A NATIONAL freight data hub is set to be created in order to provide industry and government with better and more transparent information.

In a joint statement, urban infrastructure minister Alan Tudge and infrastructure minister Michael McCormack announced the policy.

“We are committing $8.5m to settle the design of a National Freight Data Hub in response to industry calls for better freight data availability and sharing,” the statement read.

“This includes arrangements for data collection, protection, dissemination and hosting, and the establishment of the freight data exchange pilot to allow access to freight data in real time.”

The report recommending the creation of a data hub was prepared by the iMOVE Cooperative Research Centre.


Managing director of iMove Ian Christensen said the hub would act as the nation’s central collector and disseminator of freight data, similar to how the Australian Bureau of Statistics provides information about the economy.

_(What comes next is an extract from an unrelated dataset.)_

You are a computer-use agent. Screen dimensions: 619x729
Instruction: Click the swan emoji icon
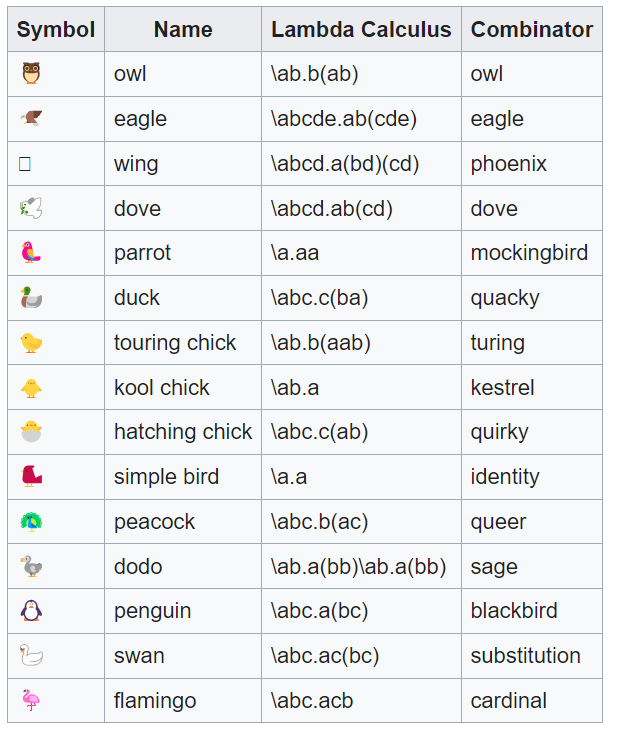31,656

“The expanding population and the growing popularity of online shopping are dramatically increasing the national freight task,” Mr Christensen said.

“iMOVE expects this to increase by 75% in 20 years (2011-2031) and that means, more trucks, more freight trains, and vehicles operating more hours every day,” he said.

“That growth in truck movements is ringing alarm bells. It brings with it the unenviable prospect of more congestion, more air pollution, more noise and more truck accidents; unless we do something about it.”

Mr Christensen said the new hub would feature the use of technology to monitor freight.

“In a country as large, and yet as intensely urbanised as Australia, freight supply chains play a key role,” he said.

“The efficiency of these freight supply chains materially impacts on our productivity performance and, ultimately, living standards.” The changes are expected to build on the 20-year National Freight and Supply Chain Strategy, which recommends benchmarking freight performance through identifying, collecting and sharing data.